- **What you have to do**
Going through the entries below, find how many lines hold "agent", then give that number alone.

[[ Material for the task open ]]

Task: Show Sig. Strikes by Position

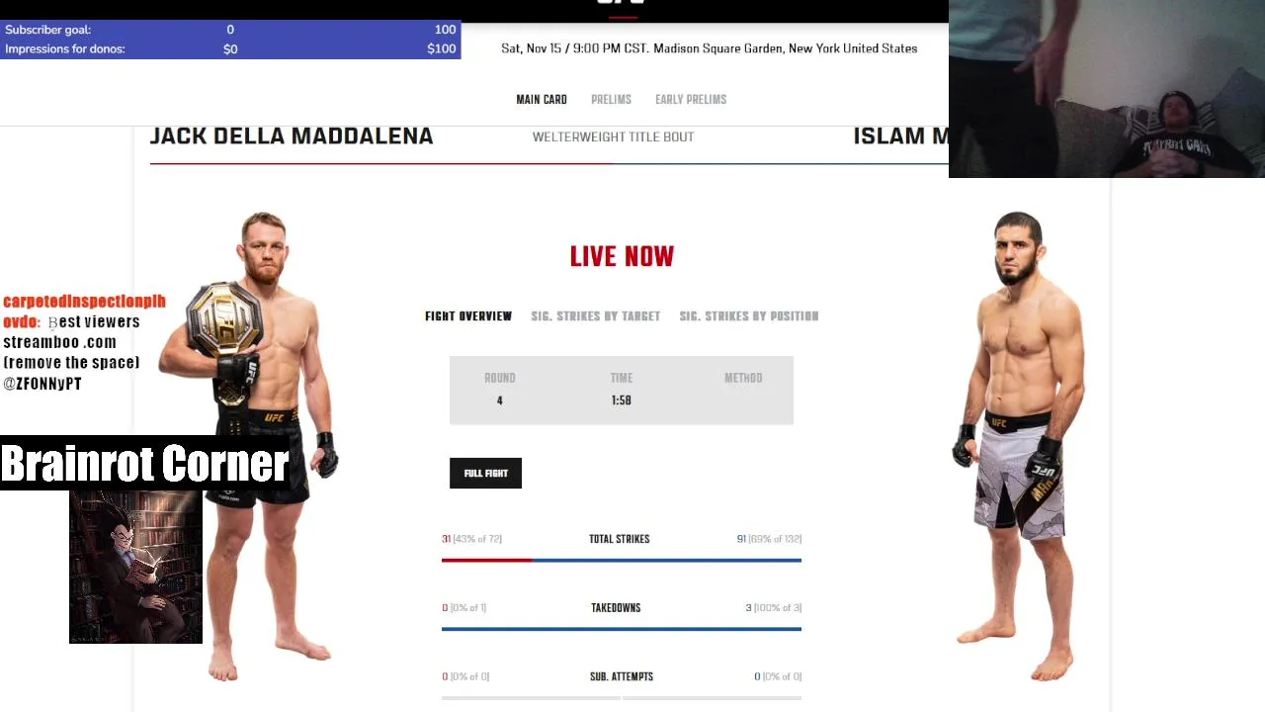Action: point(749,316)
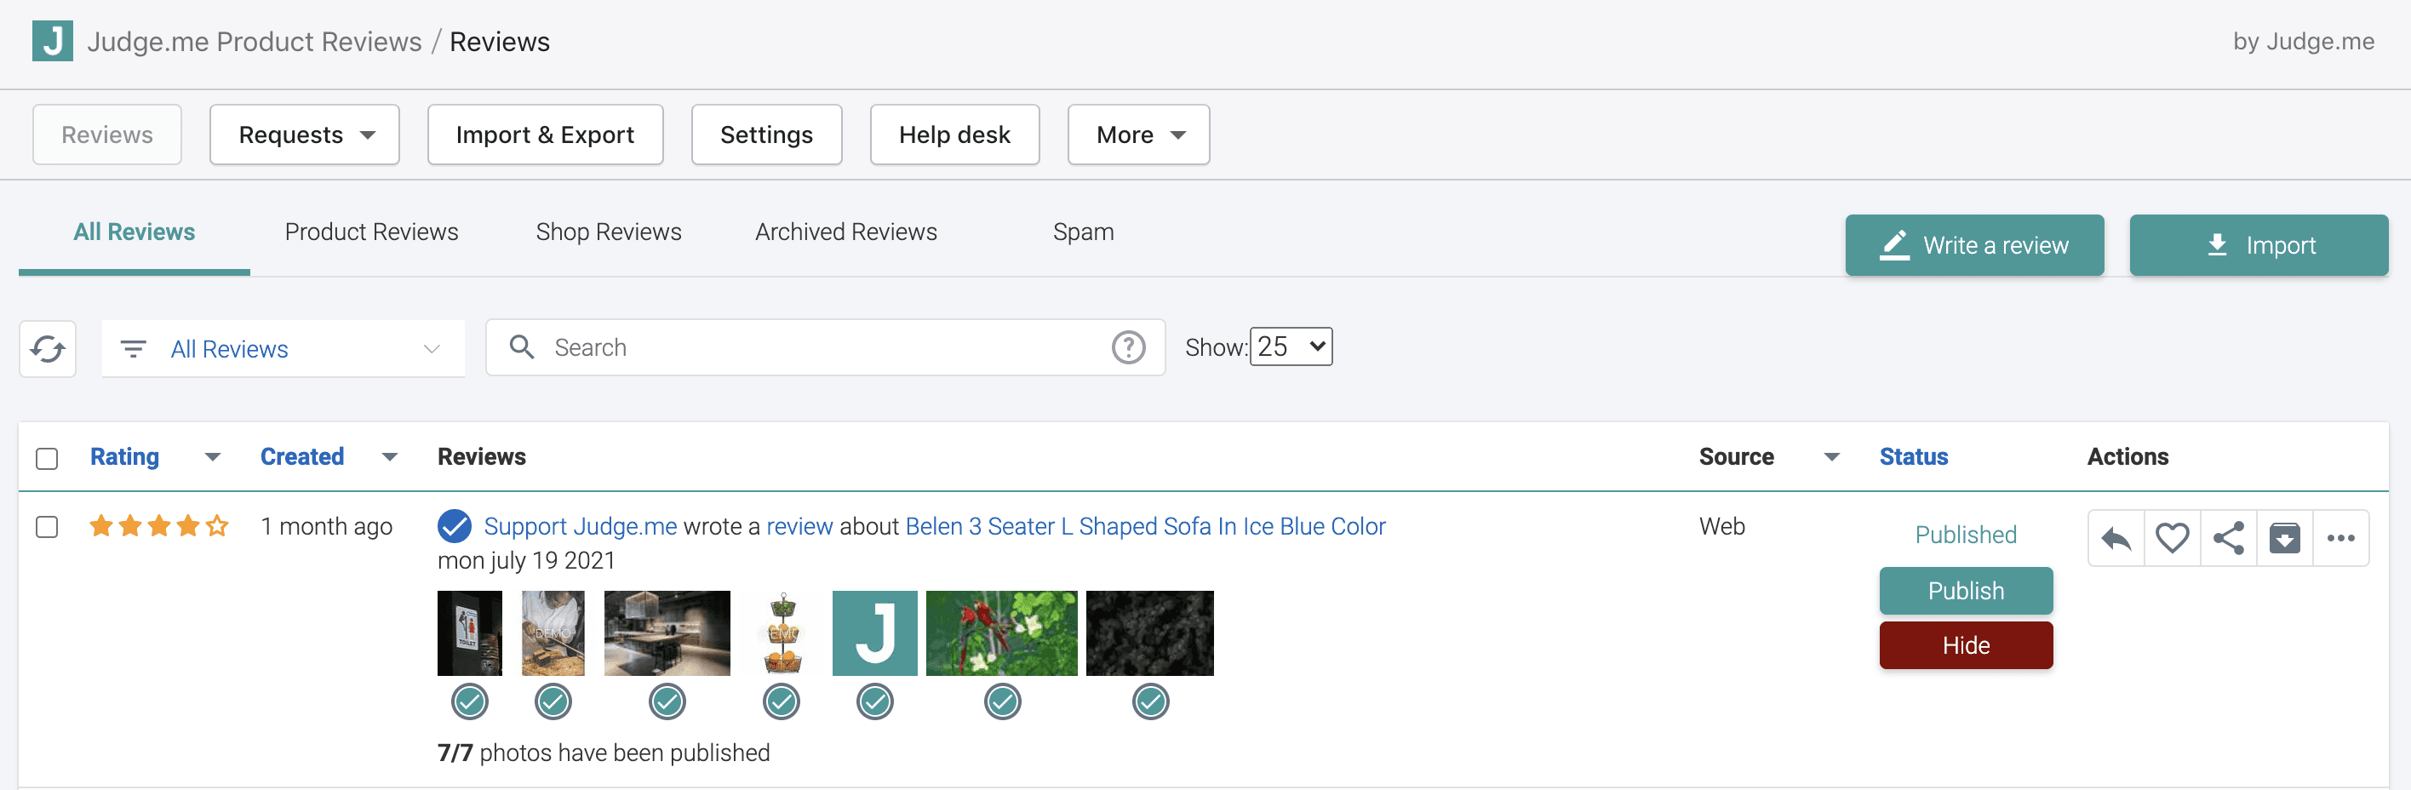
Task: Archive the review using the archive box icon
Action: [2284, 538]
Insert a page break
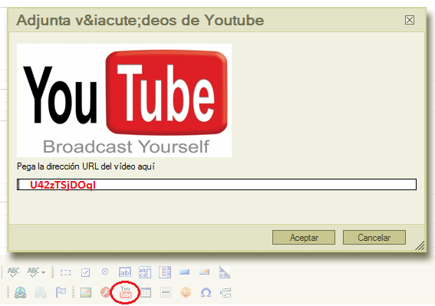The height and width of the screenshot is (306, 435). click(x=226, y=293)
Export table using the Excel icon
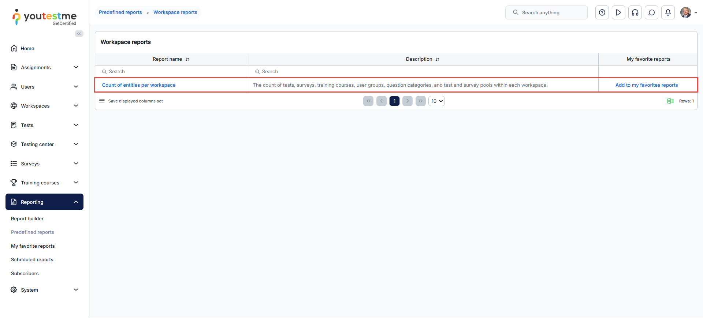The width and height of the screenshot is (703, 318). pos(670,101)
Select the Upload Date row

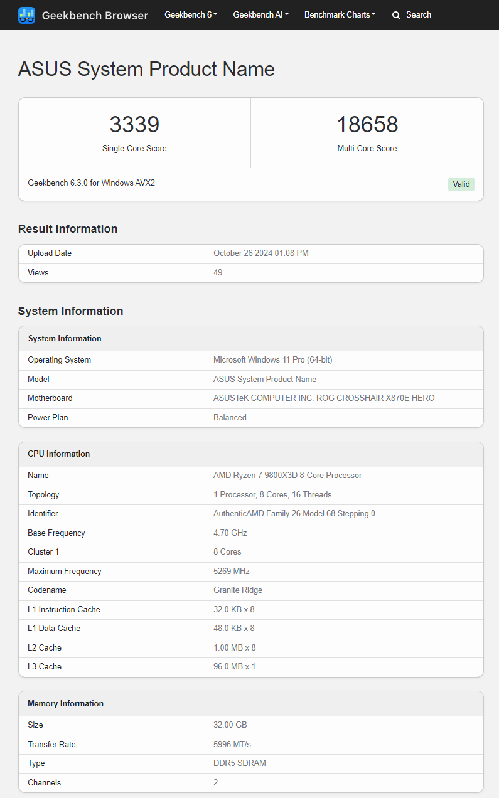251,253
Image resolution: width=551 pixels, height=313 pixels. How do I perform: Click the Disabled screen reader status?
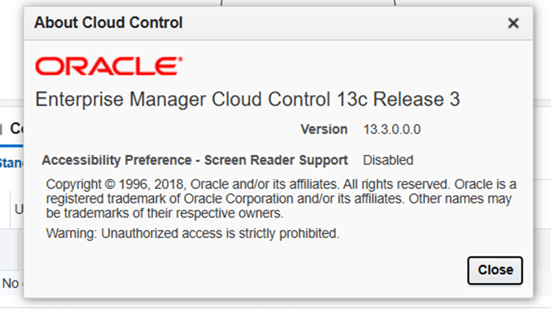tap(388, 160)
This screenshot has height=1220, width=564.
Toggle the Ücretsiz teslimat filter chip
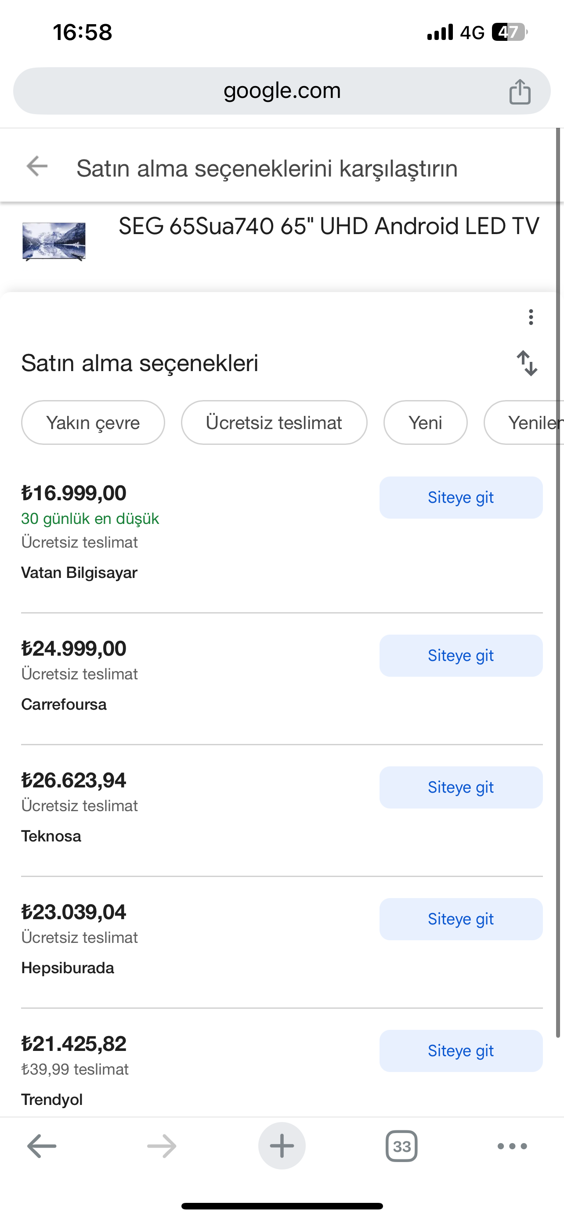point(274,422)
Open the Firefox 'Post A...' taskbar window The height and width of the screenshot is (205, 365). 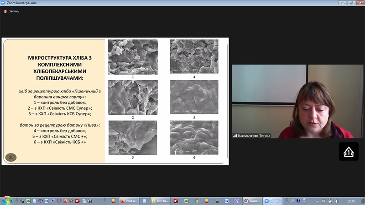pyautogui.click(x=128, y=200)
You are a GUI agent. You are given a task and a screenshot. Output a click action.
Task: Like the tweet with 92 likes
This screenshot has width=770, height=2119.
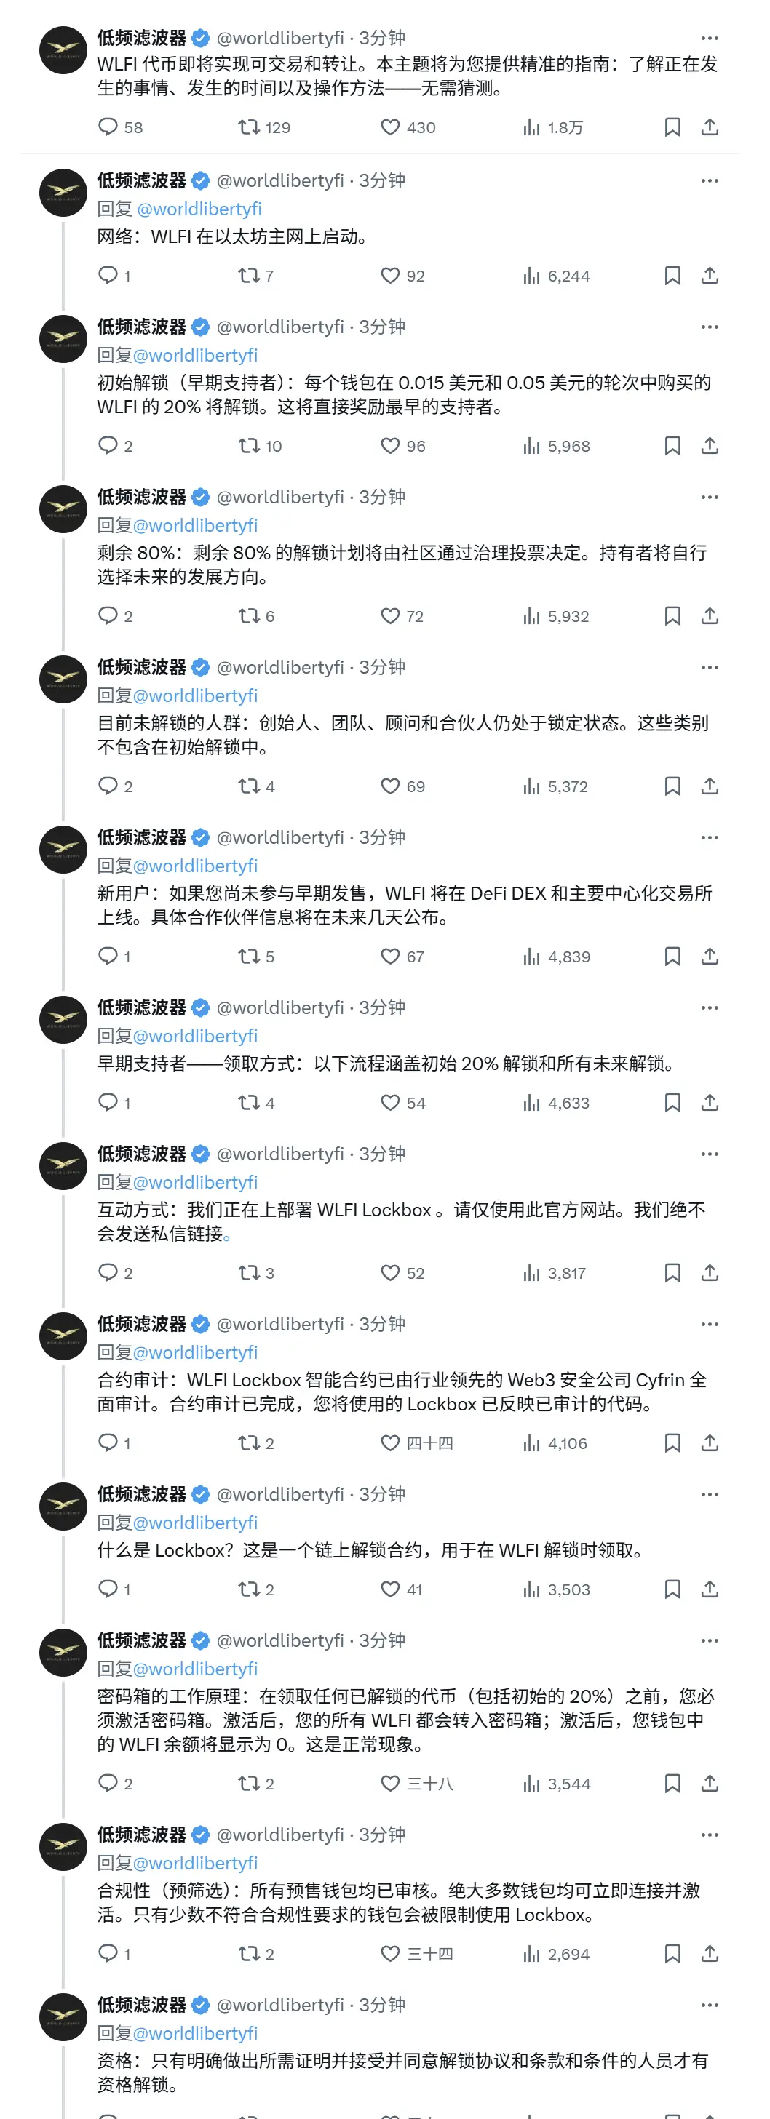(403, 276)
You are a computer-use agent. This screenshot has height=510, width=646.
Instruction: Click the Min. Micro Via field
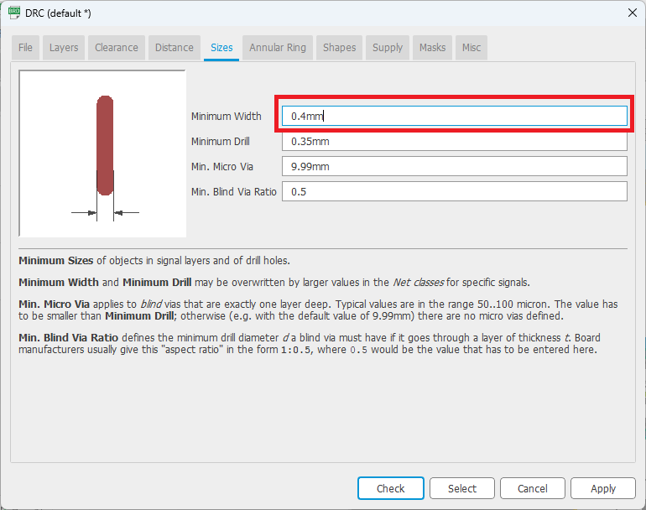point(454,167)

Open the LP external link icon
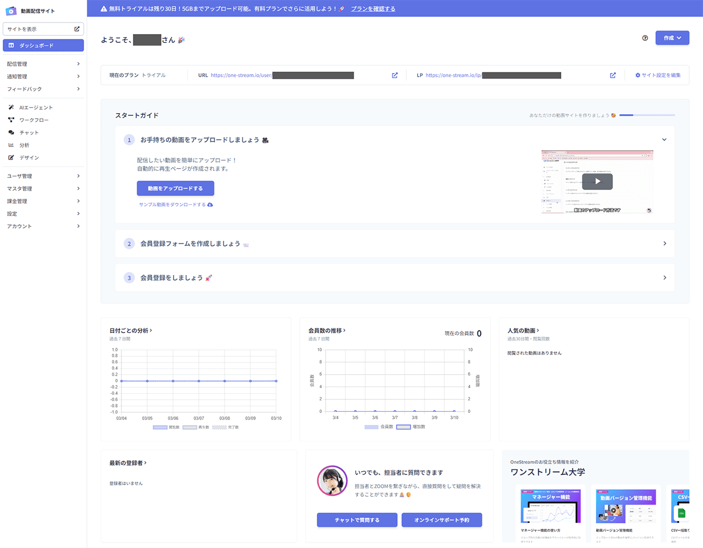pyautogui.click(x=612, y=75)
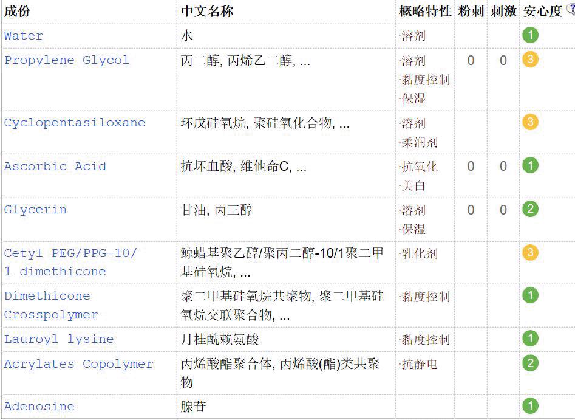Click the help icon beside 安心度 header
This screenshot has width=575, height=420.
click(570, 8)

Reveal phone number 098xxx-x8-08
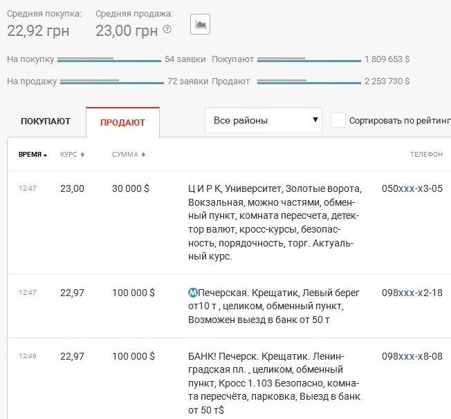coord(412,356)
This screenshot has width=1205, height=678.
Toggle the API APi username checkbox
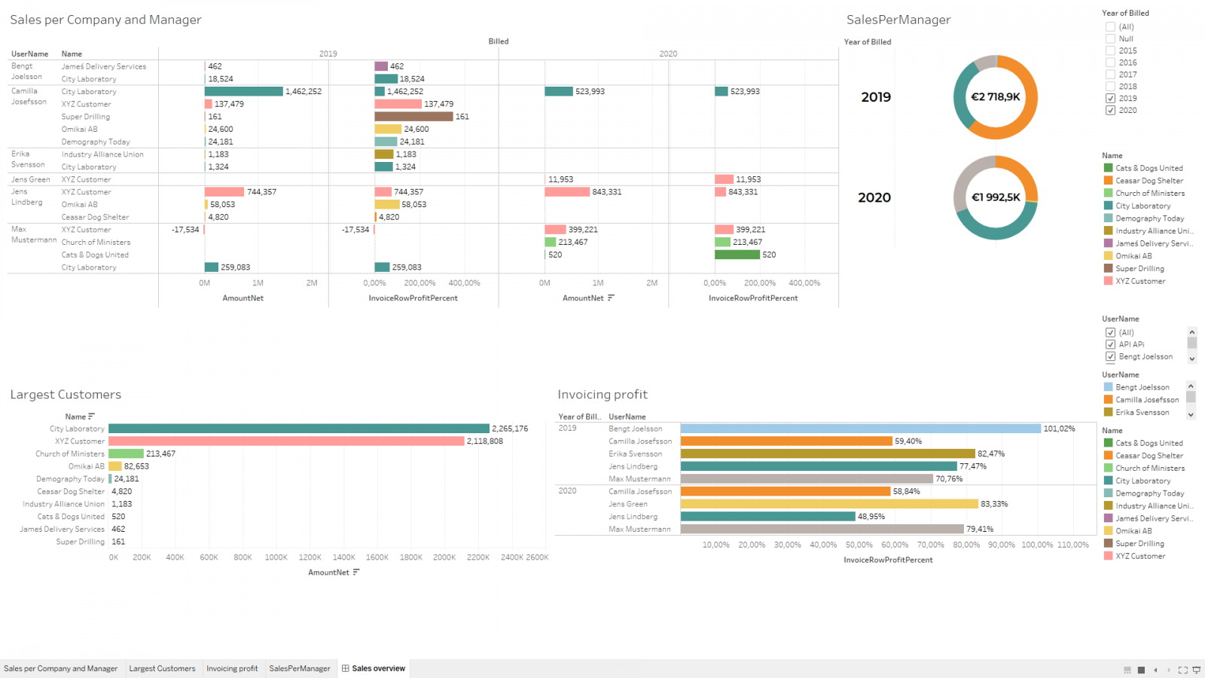click(x=1110, y=344)
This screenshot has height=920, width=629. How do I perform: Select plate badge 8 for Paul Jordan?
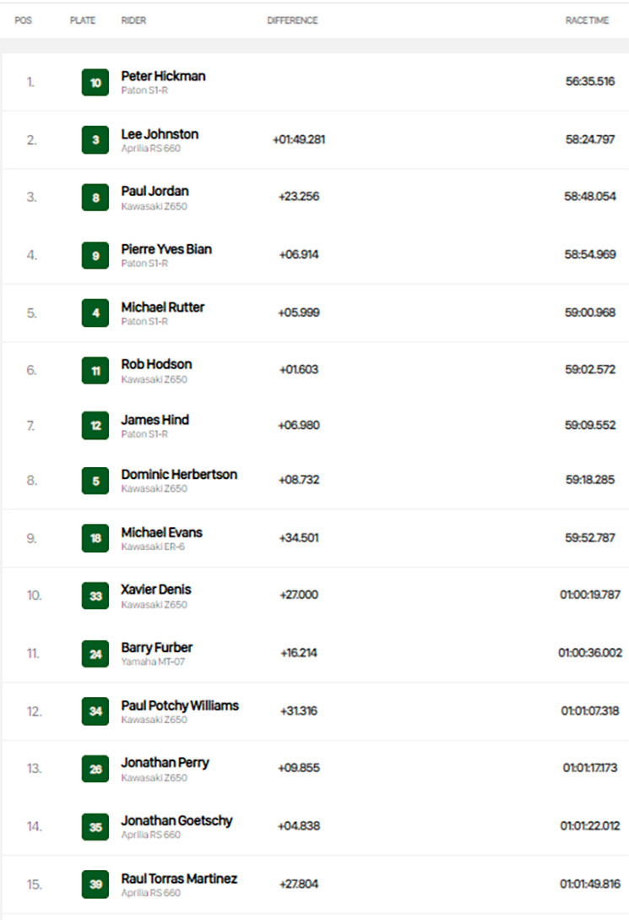point(95,197)
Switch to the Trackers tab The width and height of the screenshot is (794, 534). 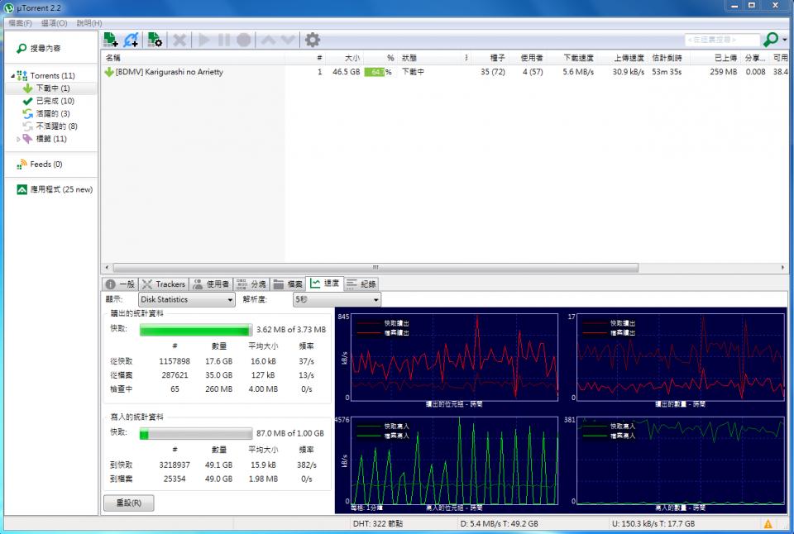165,284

[[ Material for the task closed ]]

- **Task solution**
2